◆ Available records:
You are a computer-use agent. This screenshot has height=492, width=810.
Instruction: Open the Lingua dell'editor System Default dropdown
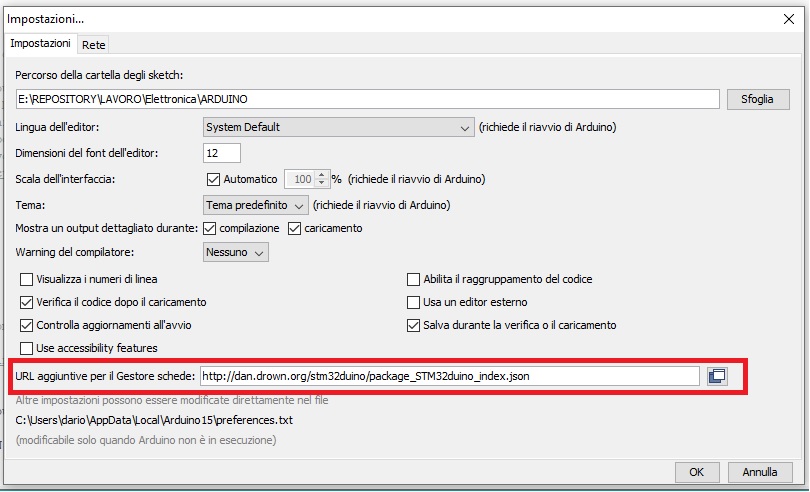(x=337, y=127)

--

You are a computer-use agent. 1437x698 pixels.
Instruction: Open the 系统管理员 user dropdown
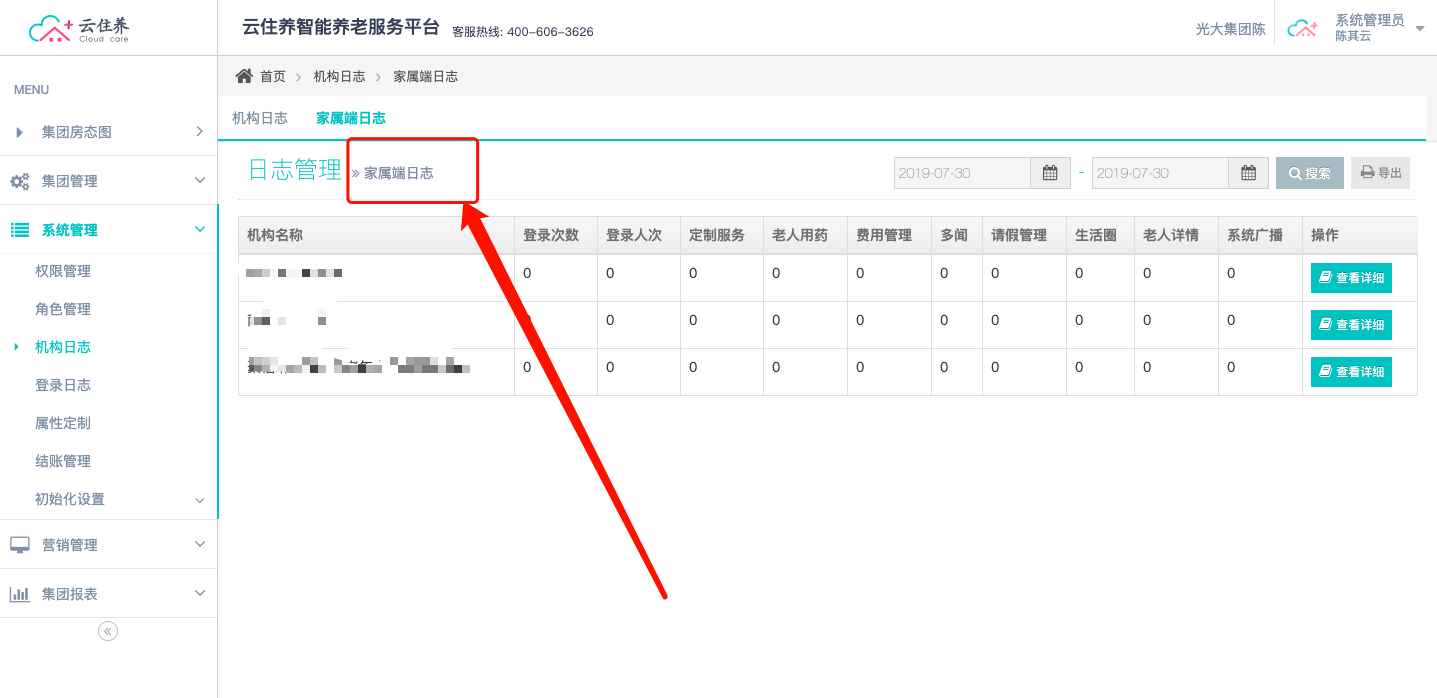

◆ Your instructions: When the line with "You are a computer-use agent. 1437x698" is reached in the data above, begin copying, and stop after the line with "Instruction: Open the 系统管理员 user dropdown"; copy each line exactly, both ends included.

◆ Worked solution:
You are a computer-use agent. 1437x698 pixels.
Instruction: Open the 系统管理员 user dropdown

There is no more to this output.